A catechist was teaching her five and six-year old children about the Ten Commandments. After she finished explaining to them the commandment to ‘Honor thy father and thy mother,’ she asked, ‘How about your brothers and sisters? What is the commandment that teaches you how to treat them?’ Quickly, one little boy quipped, ‘Thou shall not kill!’
Honoring and loving our earthly parents, our brothers and sisters, and our loved ones is truly laudable, and it is, in fact, commanded by God. Yet, no matter how important it is, it cannot override the greatest commandment of all, that is, to “love the Lord, your God, with all your heart, with all your soul, and with all your mind” (Mt 22:37-38). Everything else takes the backseat: “Whoever loves father or mother more than me is not worthy of me, and whoever loves son or daughter more than me is not worthy of me” (Mt 10:37).

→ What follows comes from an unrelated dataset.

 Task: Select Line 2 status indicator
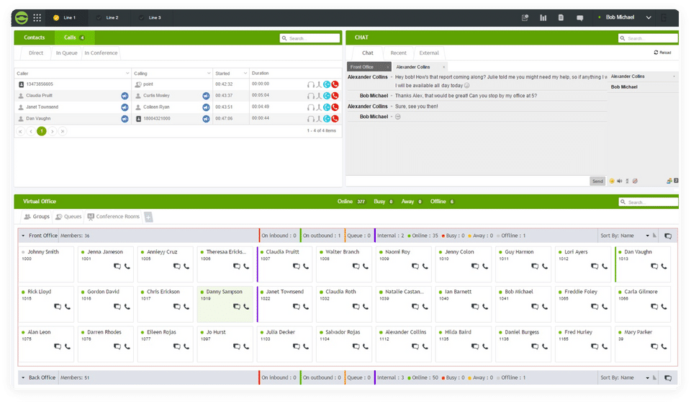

Interestingly, when we love God first and foremost in our life, our earthly loves are purified and enriched. The reason is simple: by loving God, the limits and obstacles brought about by our selfishness are surmounted, enabling our heart to expand and love all the more. Far from being downgraded, our earthly loves are fully enhanced and further dignified when the love of God takes precedence and supreme priority in our life.
Hence, losing is finding: “Whoever finds his life will lose it, and whoever loses his life for my sake will find it” (Mt 10:39). Giving is receiving: “Give and gifts will be given to you” (Lk 6:38); “It is more blessed to give than to receive” (Acts 20:35). Dying is living: “Amen, amen, I say to you, unless a grain of wheat falls to the ground and dies, it remains just a grain of wheat; but if it dies, it produces much fruit” (Jn 12:24).
St. Teresa of Kolkata hits the nail on the head when she said, “When you don’t have anything, then you have everything.” That is precisely how the dynamics of Divine Economics works. God’s graces unceasingly flow in abundance. Thus, holding on to something makes us incapable of receiving more. Letting go frees us from worldly attachments, and enables us to receive more. Carl Jung puts it this way, “Don’t hold on to someone who’s leaving, otherwise you won’t meet the one who’s coming.”
I believe everybody wants to follow Christ. Most certainly because of the promise of eternal reward in his heavenly kingdom. Yet, many of us cannot do so because of our attachment to creatures. There is nothing wrong with creatures. What is wrong is attachment to them. It is like holding on to grass while falling down the cliff. All these are just creatures, limited and ephemeral. We hold on, rather, to the Creator, the source of everything. Letting go of a pail of water in order to prime the pump and have more abundant supply of water is truly wise.
Let me close with a quotation for an unknown author: “There are things that we never want to let go of, people we never want to leave behind. But keep in mind that letting go isn’t the end of the world; it’s the beginning of a new life.”